According to Haskell, upon landing the FBI prevented passengers from leaving the plane for 2 to 3 hours, and then they were moved to a crowded customs room. Haskel’s states that “During this time period, all of the passengers had their carry on bags with them. When the bomb sniffing dogs arrived, 1 dog found something in a carry on bag of a 30 ish Indian man. This is not the so called “Sharp Dressed” man. I will refer to this man as “The man in orange”. The man in orange, who stood some 20ft away from me the entire time until he was taken away, was immediately taken away to be searched and interrogated in a nearby room.

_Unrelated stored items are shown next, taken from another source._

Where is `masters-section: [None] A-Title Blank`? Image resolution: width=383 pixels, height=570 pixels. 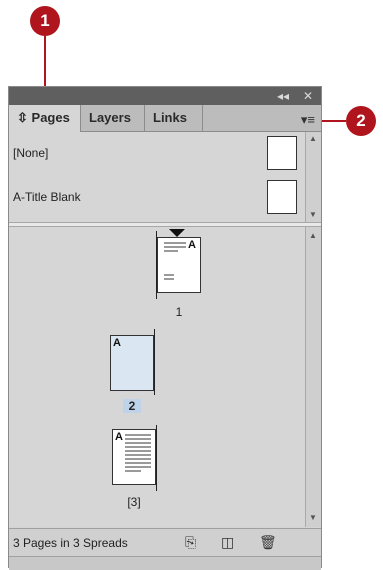
masters-section: [None] A-Title Blank is located at coordinates (157, 177).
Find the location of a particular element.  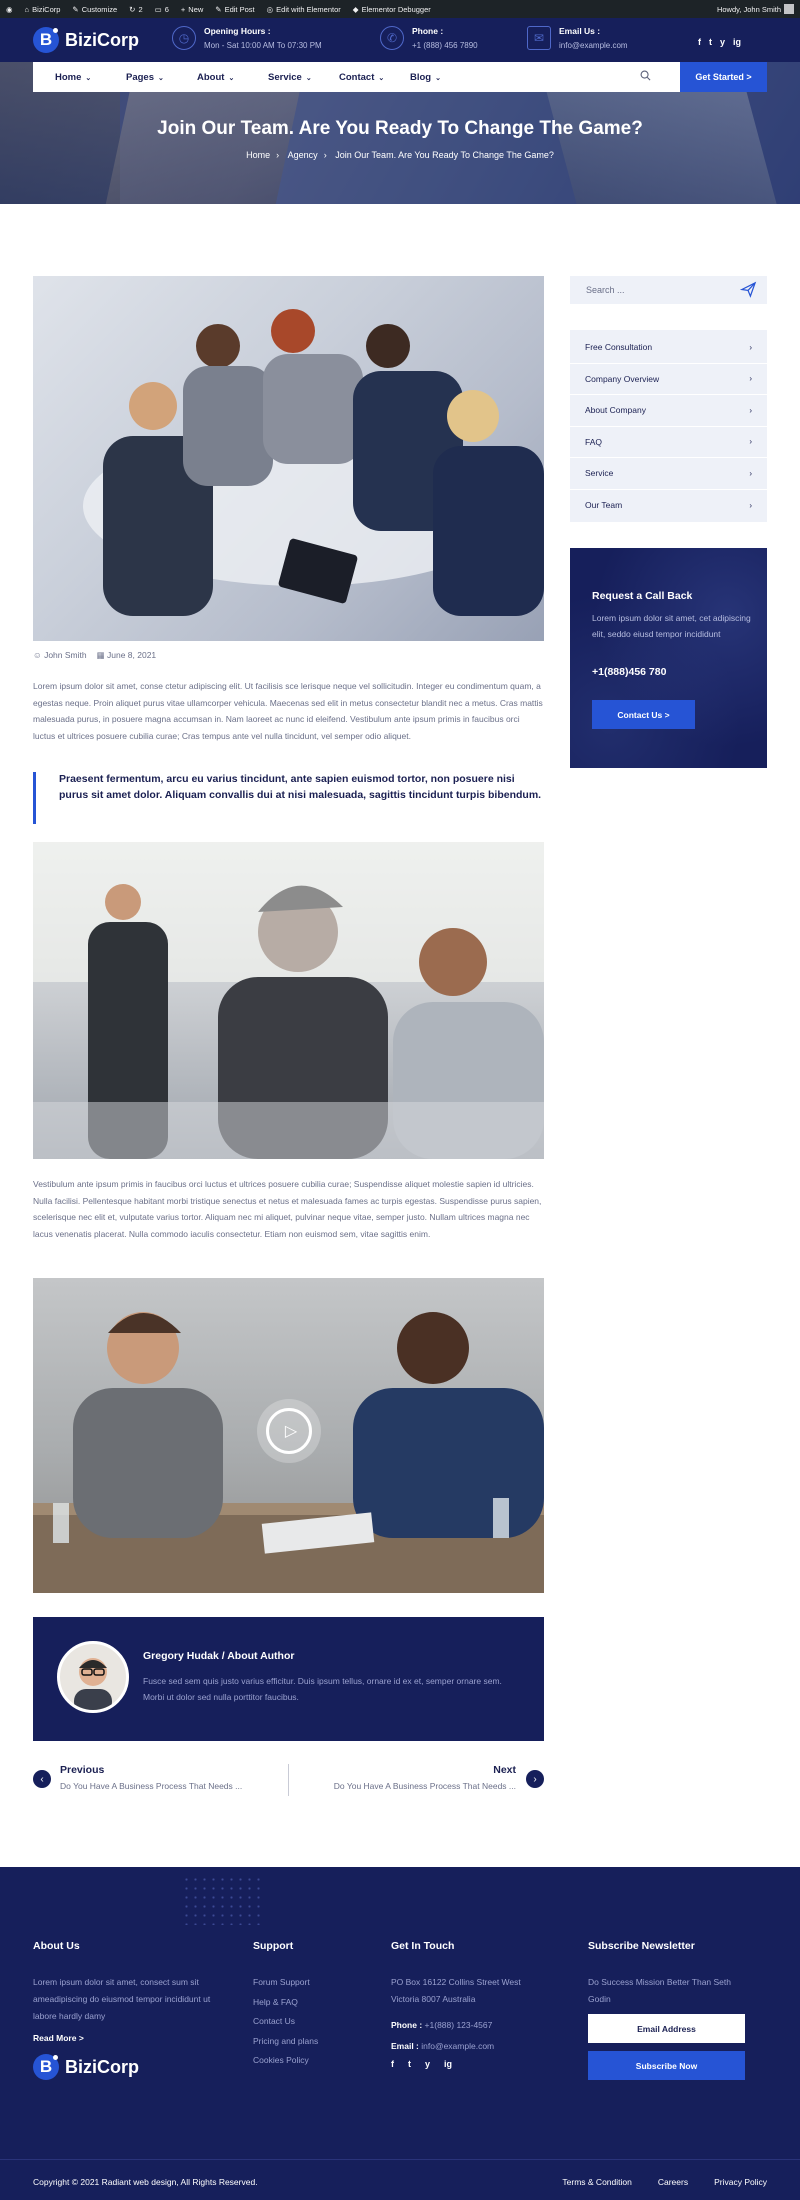

nav-home: Home ⌄ is located at coordinates (68, 78).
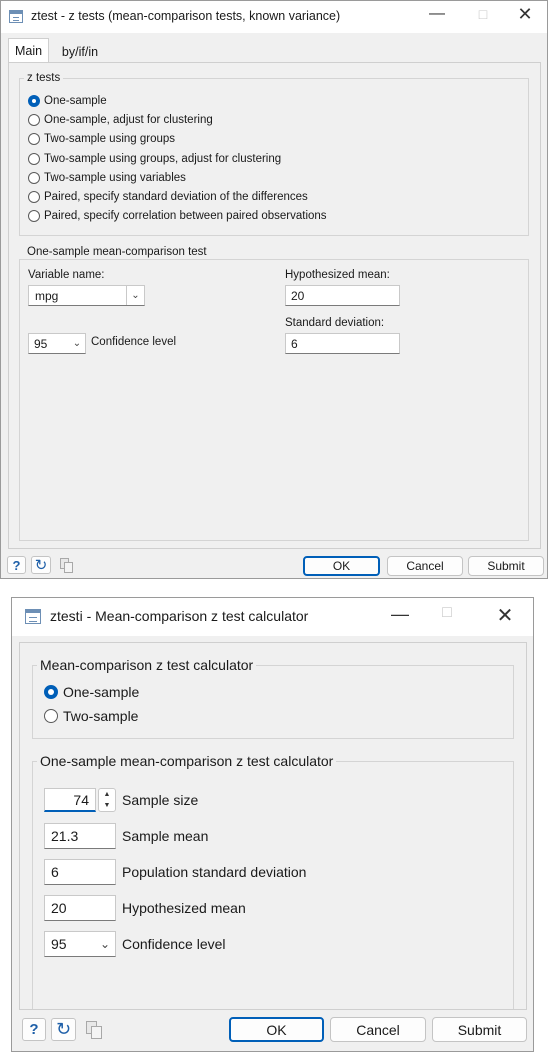 This screenshot has width=548, height=1052. Describe the element at coordinates (338, 275) in the screenshot. I see `hypothesized-mean-label: Hypothesized mean:` at that location.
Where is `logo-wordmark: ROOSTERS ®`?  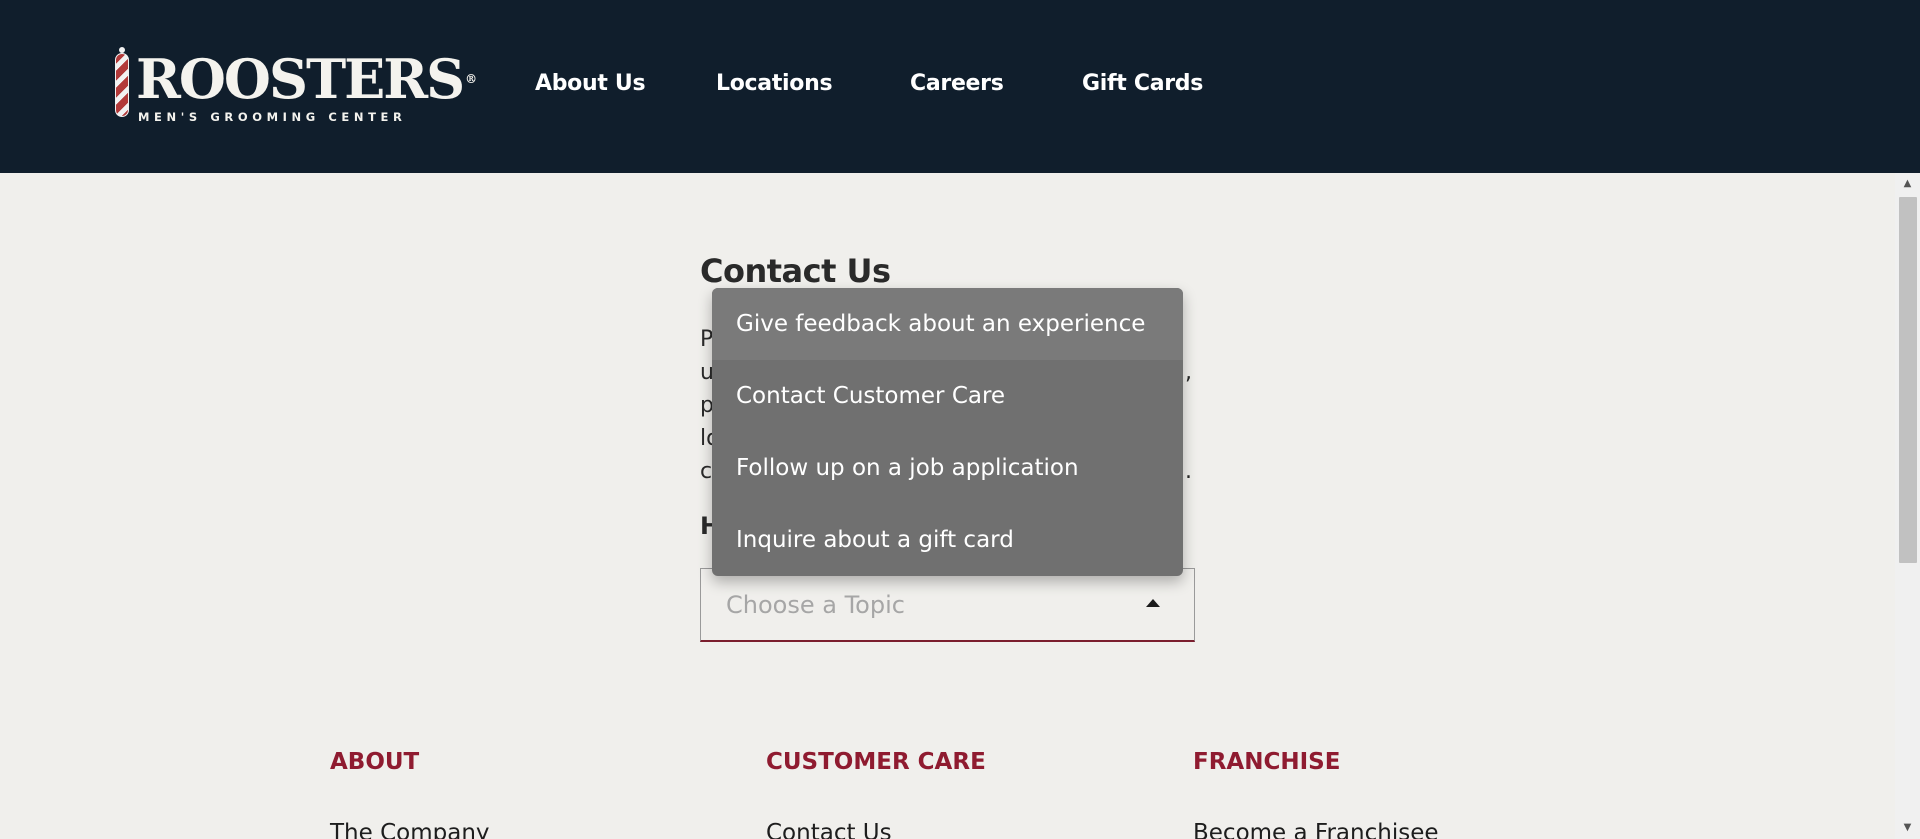
logo-wordmark: ROOSTERS ® is located at coordinates (306, 79).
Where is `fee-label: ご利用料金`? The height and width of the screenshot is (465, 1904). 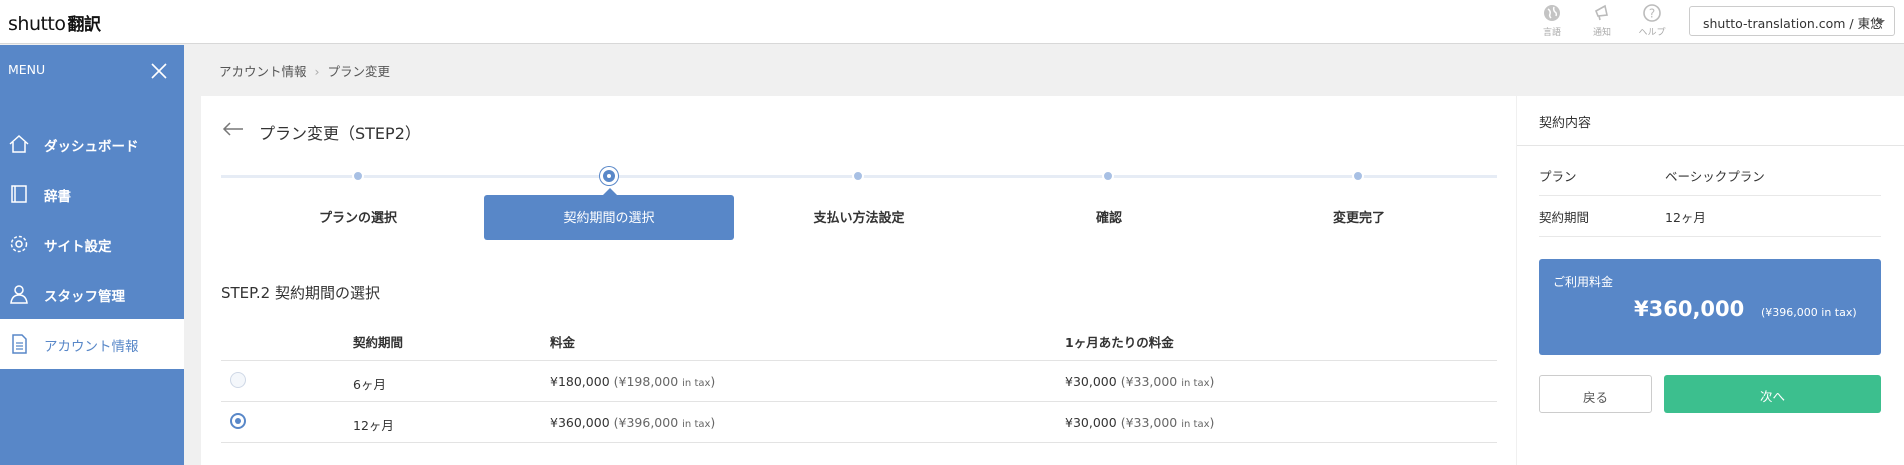
fee-label: ご利用料金 is located at coordinates (1584, 282).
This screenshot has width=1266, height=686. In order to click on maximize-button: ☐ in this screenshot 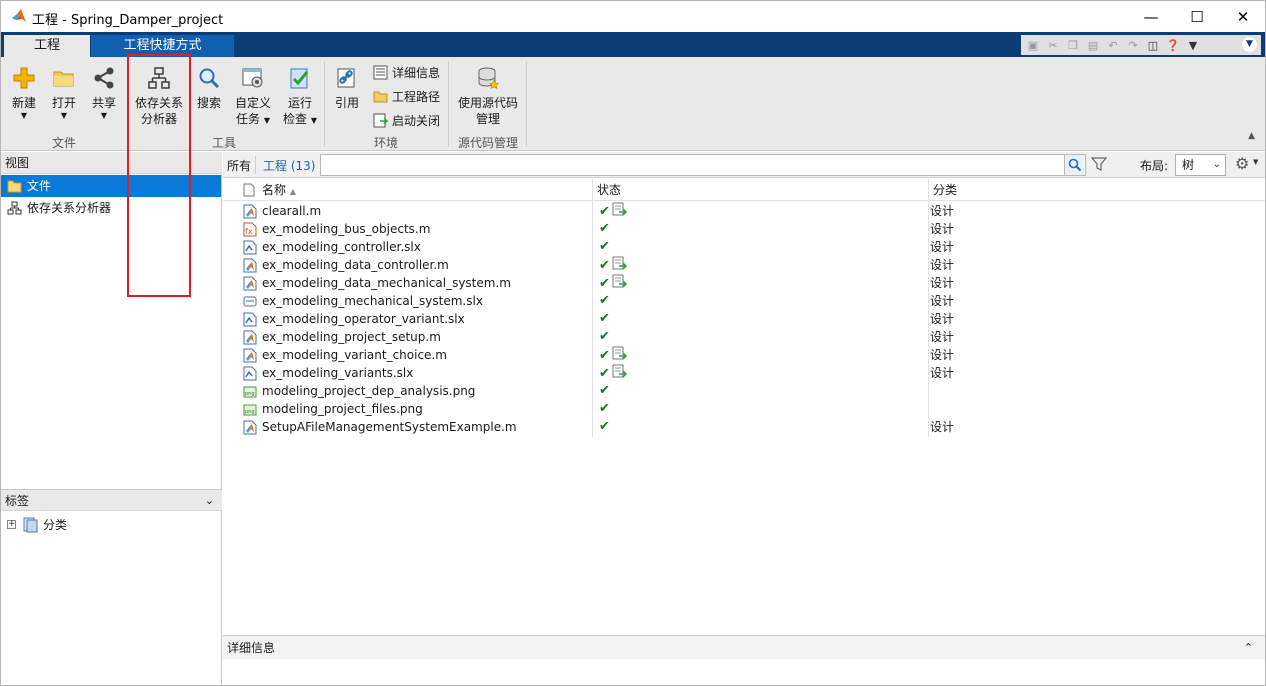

At this time he was not handcuffed. When he emerged from the room, he was then handcuffed and taken away. At this time an FBI agent came up to the rest of the passengers and said the following (approximate quote) “You all are being moved to another area because this area is not safe. I am sure many of you saw what just happened (Referring to the man in orange) and are smart enough to read between the lines and figure it out.”

The story takes on importance when Haskel notes that “The FBI has, since we landed, insisted that only one man was arrested for the airliner attack (contradicting my account). However, several of my fellow passengers have come over the past few days, backed up my claim, and put pressure on FBI/Customs to tell the truth. Early today, I heard from two different reporters that a federal agency (FBI or Customs) was now admitting that another man has been held (and will be held indefinitely) since our flight landed for “immigration reasons.” Notice that this man was “being held” and not “arrested”, which was a cute semantic ploy by the FBI to stretch the truth and not lie.

Then, Customs agent Ron Smith went further, denying that the man arrested was on flight 253 at all.